Required work: What is needed here is an exact transcription of all the entries.

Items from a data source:

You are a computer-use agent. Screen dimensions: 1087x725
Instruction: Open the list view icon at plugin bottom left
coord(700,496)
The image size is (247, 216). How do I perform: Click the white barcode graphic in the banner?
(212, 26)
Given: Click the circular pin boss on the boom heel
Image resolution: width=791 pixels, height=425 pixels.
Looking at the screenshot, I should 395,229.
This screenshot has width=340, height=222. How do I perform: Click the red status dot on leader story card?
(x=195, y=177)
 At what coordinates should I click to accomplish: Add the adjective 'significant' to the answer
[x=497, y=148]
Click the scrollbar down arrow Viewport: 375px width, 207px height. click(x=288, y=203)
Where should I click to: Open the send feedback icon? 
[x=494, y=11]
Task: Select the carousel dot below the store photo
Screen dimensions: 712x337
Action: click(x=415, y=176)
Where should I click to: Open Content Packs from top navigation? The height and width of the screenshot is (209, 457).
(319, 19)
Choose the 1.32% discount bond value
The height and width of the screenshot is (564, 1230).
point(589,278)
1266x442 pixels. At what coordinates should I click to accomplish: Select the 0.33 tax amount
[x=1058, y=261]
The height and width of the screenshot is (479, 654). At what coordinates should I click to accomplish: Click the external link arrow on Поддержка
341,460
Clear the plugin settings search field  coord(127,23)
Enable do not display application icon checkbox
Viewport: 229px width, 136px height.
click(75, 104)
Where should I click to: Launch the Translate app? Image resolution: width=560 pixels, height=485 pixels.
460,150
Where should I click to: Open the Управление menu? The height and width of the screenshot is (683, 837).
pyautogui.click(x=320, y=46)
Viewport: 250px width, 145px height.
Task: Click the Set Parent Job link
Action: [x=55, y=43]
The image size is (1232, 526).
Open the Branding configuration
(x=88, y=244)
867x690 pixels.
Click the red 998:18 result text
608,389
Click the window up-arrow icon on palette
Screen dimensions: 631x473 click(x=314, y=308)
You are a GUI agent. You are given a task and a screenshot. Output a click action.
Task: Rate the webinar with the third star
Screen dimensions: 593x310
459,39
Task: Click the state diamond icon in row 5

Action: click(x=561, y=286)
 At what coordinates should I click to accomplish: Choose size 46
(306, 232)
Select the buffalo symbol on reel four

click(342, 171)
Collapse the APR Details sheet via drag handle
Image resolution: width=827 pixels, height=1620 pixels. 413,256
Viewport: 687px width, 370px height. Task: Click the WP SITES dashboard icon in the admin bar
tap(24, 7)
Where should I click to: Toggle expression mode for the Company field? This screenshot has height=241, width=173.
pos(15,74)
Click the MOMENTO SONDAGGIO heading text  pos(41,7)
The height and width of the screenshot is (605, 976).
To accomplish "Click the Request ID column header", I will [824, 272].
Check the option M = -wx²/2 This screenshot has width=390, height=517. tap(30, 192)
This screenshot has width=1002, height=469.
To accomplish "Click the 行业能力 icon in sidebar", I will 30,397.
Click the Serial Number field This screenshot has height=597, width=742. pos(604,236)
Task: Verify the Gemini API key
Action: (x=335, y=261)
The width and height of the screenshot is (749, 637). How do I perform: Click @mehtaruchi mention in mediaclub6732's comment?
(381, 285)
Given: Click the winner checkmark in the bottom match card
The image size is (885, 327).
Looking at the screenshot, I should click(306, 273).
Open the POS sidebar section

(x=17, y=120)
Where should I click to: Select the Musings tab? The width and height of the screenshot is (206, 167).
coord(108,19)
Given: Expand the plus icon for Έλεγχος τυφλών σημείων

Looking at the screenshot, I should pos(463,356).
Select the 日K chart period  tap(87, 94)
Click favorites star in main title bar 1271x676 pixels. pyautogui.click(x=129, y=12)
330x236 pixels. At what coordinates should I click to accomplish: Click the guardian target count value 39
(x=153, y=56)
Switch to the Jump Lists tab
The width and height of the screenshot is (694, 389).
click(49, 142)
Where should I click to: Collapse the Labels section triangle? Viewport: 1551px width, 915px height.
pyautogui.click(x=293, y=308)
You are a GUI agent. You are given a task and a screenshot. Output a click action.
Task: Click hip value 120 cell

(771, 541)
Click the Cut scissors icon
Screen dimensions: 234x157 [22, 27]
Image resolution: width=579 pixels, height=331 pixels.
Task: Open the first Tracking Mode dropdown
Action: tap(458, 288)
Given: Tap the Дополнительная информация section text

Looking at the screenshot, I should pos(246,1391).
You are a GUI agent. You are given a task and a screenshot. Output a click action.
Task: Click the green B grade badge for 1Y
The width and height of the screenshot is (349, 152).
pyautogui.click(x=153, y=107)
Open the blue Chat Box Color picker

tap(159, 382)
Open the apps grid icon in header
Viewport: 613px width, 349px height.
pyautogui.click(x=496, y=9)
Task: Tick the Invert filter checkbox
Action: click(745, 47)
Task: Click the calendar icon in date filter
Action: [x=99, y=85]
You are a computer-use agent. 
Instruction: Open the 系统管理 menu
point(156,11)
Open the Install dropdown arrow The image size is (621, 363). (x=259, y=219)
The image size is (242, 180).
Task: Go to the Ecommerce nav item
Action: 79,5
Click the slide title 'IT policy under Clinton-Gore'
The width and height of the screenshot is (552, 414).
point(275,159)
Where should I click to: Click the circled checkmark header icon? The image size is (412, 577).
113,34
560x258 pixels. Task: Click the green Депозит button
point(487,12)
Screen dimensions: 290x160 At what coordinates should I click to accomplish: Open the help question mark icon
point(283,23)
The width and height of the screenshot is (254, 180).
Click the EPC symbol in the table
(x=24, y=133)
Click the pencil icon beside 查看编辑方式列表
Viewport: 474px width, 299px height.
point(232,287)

Result of the exercise:
You are a computer-use agent. Screen dimensions: 1087x725
Instruction: Open the list view icon at plugin bottom left
coord(700,496)
The image size is (247, 216). How do I perform: Click the white barcode graphic in the banner?
(212, 26)
Given: Click the circular pin boss on the boom heel
Image resolution: width=791 pixels, height=425 pixels.
Looking at the screenshot, I should 395,229.
This screenshot has width=340, height=222. How do I perform: Click the red status dot on leader story card?
(x=195, y=177)
 At what coordinates should I click to accomplish: Add the adjective 'significant' to the answer
[x=497, y=148]
Click the scrollbar down arrow Viewport: 375px width, 207px height. click(x=288, y=203)
Where should I click to: Open the send feedback icon? 
[x=494, y=11]
Task: Select the carousel dot below the store photo
Screen dimensions: 712x337
Action: click(x=415, y=176)
Where should I click to: Open Content Packs from top navigation? The height and width of the screenshot is (209, 457).
(319, 19)
Choose the 1.32% discount bond value
The height and width of the screenshot is (564, 1230).
point(589,278)
1266x442 pixels. At what coordinates should I click to accomplish: Select the 0.33 tax amount
[x=1058, y=261]
The height and width of the screenshot is (479, 654). At what coordinates should I click to accomplish: Click the external link arrow on Поддержка
341,460
Clear the plugin settings search field  coord(127,23)
Enable do not display application icon checkbox
Viewport: 229px width, 136px height.
click(75, 104)
Where should I click to: Launch the Translate app? Image resolution: width=560 pixels, height=485 pixels.
460,150
Where should I click to: Open the Управление menu? The height and width of the screenshot is (683, 837).
pyautogui.click(x=320, y=46)
Viewport: 250px width, 145px height.
Task: Click the Set Parent Job link
Action: [x=55, y=43]
The image size is (1232, 526).
Open the Branding configuration
(x=88, y=244)
867x690 pixels.
Click the red 998:18 result text
608,389
Click the window up-arrow icon on palette
Screen dimensions: 631x473 click(x=314, y=308)
You are a GUI agent. You are given a task and a screenshot. Output a click action.
Task: Rate the webinar with the third star
Screen dimensions: 593x310
459,39
Task: Click the state diamond icon in row 5

Action: click(x=561, y=286)
 At what coordinates should I click to accomplish: Choose size 46
(306, 232)
Select the buffalo symbol on reel four

click(342, 171)
Collapse the APR Details sheet via drag handle
Image resolution: width=827 pixels, height=1620 pixels. 413,256
Viewport: 687px width, 370px height. Task: Click the WP SITES dashboard icon in the admin bar
tap(24, 7)
Where should I click to: Toggle expression mode for the Company field? This screenshot has height=241, width=173.
pos(15,74)
Click the MOMENTO SONDAGGIO heading text  pos(41,7)
The height and width of the screenshot is (605, 976).
To accomplish "Click the Request ID column header", I will [824, 272].
Check the option M = -wx²/2 This screenshot has width=390, height=517. tap(30, 192)
This screenshot has width=1002, height=469.
To accomplish "Click the 行业能力 icon in sidebar", I will 30,397.
Click the Serial Number field This screenshot has height=597, width=742. pos(604,236)
Task: Verify the Gemini API key
Action: (x=335, y=261)
The width and height of the screenshot is (749, 637). How do I perform: Click @mehtaruchi mention in mediaclub6732's comment?
(381, 285)
Given: Click the winner checkmark in the bottom match card
The image size is (885, 327).
Looking at the screenshot, I should click(306, 273).
Open the POS sidebar section

(x=17, y=120)
Where should I click to: Select the Musings tab? The width and height of the screenshot is (206, 167).
coord(108,19)
Given: Expand the plus icon for Έλεγχος τυφλών σημείων

Looking at the screenshot, I should pos(463,356).
Select the 日K chart period  tap(87, 94)
Click favorites star in main title bar 1271x676 pixels. pyautogui.click(x=129, y=12)
330x236 pixels. At what coordinates should I click to accomplish: Click the guardian target count value 39
(x=153, y=56)
Switch to the Jump Lists tab
The width and height of the screenshot is (694, 389).
click(49, 142)
Where should I click to: Collapse the Labels section triangle? Viewport: 1551px width, 915px height.
pyautogui.click(x=293, y=308)
You are a GUI agent. You are given a task and a screenshot. Output a click action.
Task: Click hip value 120 cell

(771, 541)
Click the Cut scissors icon
Screen dimensions: 234x157 [22, 27]
Image resolution: width=579 pixels, height=331 pixels.
Task: Open the first Tracking Mode dropdown
Action: tap(458, 288)
Given: Tap the Дополнительная информация section text

Looking at the screenshot, I should pos(246,1391).
You are a GUI agent. You are given a task and a screenshot. Output a click action.
Task: Click the green B grade badge for 1Y
The width and height of the screenshot is (349, 152).
pyautogui.click(x=153, y=107)
Open the blue Chat Box Color picker

tap(159, 382)
Open the apps grid icon in header
Viewport: 613px width, 349px height.
pyautogui.click(x=496, y=9)
Task: Tick the Invert filter checkbox
Action: click(745, 47)
Task: Click the calendar icon in date filter
Action: [x=99, y=85]
You are a computer-use agent. 
Instruction: Open the 系统管理 menu
point(156,11)
Open the Install dropdown arrow The image size is (621, 363). (x=259, y=219)
The image size is (242, 180).
Task: Go to the Ecommerce nav item
Action: 79,5
Click the slide title 'IT policy under Clinton-Gore'
The width and height of the screenshot is (552, 414).
point(275,159)
Where should I click to: Click the circled checkmark header icon? The image size is (412, 577).
113,34
560x258 pixels. Task: Click the green Депозит button
point(487,12)
Screen dimensions: 290x160 At what coordinates should I click to accomplish: Open the help question mark icon
point(283,23)
The width and height of the screenshot is (254, 180).
Click the EPC symbol in the table
(x=24, y=133)
Click the pencil icon beside 查看编辑方式列表
Viewport: 474px width, 299px height.
point(232,287)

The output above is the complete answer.